Provided entries
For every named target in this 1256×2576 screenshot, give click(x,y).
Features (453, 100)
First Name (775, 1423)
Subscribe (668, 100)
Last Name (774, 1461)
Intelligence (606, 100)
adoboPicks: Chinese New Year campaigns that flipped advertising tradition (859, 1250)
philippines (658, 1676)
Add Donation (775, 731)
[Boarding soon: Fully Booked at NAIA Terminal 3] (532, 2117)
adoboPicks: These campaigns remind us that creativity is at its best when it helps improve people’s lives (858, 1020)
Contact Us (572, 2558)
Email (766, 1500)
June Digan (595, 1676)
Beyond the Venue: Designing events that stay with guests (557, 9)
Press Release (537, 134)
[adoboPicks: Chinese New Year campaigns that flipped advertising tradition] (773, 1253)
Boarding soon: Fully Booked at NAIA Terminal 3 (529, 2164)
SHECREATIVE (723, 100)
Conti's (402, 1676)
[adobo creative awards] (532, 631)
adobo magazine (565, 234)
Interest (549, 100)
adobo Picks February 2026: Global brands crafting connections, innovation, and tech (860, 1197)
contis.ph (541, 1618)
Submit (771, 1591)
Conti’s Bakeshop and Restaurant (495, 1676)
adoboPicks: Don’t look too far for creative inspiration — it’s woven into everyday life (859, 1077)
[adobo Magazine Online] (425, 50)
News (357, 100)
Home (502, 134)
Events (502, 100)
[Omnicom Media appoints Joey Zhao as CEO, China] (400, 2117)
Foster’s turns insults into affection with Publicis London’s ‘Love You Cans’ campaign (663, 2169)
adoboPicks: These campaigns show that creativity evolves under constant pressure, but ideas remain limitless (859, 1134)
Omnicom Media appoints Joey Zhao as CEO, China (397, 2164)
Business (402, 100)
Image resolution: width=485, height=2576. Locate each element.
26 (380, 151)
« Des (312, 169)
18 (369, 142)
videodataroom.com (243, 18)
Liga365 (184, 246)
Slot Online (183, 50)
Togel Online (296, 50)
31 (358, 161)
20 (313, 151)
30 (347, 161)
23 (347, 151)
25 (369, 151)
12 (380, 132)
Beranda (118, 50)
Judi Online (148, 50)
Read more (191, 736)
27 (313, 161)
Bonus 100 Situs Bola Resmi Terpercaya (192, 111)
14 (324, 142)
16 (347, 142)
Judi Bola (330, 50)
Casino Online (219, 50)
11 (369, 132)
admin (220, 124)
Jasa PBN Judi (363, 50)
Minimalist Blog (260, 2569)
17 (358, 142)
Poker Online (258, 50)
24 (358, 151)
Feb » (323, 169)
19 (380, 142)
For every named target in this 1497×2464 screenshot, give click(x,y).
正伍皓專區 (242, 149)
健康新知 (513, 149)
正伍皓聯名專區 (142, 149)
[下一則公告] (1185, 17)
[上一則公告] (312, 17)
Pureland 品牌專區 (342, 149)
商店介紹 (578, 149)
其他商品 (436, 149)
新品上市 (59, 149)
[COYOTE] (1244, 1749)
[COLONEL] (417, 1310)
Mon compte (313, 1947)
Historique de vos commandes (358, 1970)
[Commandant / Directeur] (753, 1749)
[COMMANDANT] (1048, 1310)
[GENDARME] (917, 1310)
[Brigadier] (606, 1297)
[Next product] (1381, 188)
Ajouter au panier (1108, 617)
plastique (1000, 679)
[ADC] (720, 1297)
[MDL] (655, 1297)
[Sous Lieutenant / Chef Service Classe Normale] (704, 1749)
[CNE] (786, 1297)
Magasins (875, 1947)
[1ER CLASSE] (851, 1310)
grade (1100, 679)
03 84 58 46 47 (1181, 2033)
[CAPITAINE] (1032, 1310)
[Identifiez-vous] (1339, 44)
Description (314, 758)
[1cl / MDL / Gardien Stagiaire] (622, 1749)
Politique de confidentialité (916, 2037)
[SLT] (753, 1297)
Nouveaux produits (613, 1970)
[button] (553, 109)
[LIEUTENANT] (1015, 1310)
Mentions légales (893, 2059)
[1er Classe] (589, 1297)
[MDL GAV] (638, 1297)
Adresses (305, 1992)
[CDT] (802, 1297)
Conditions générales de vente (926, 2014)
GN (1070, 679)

Problem
Could you repeat exactly the lines above from the line with "Business (402, 100)" up to and including the line with "新品上市 (59, 149)", and only those?

Answer to this task
Business (402, 100)
Image resolution: width=485, height=2576. Locate each element.
26 (380, 151)
« Des (312, 169)
18 (369, 142)
videodataroom.com (243, 18)
Liga365 (184, 246)
Slot Online (183, 50)
Togel Online (296, 50)
31 (358, 161)
20 (313, 151)
30 (347, 161)
23 (347, 151)
25 (369, 151)
12 (380, 132)
Beranda (118, 50)
Judi Online (148, 50)
Read more (191, 736)
27 (313, 161)
Bonus 100 Situs Bola Resmi Terpercaya (192, 111)
14 (324, 142)
16 (347, 142)
Judi Bola (330, 50)
Casino Online (219, 50)
11 (369, 132)
admin (220, 124)
Jasa PBN Judi (363, 50)
Minimalist Blog (260, 2569)
17 (358, 142)
Poker Online (258, 50)
24 (358, 151)
Feb » (323, 169)
19 (380, 142)
For every named target in this 1497×2464 screenshot, give click(x,y).
正伍皓專區 (242, 149)
健康新知 (513, 149)
正伍皓聯名專區 (142, 149)
[下一則公告] (1185, 17)
[上一則公告] (312, 17)
Pureland 品牌專區 (342, 149)
商店介紹 (578, 149)
其他商品 (436, 149)
新品上市 (59, 149)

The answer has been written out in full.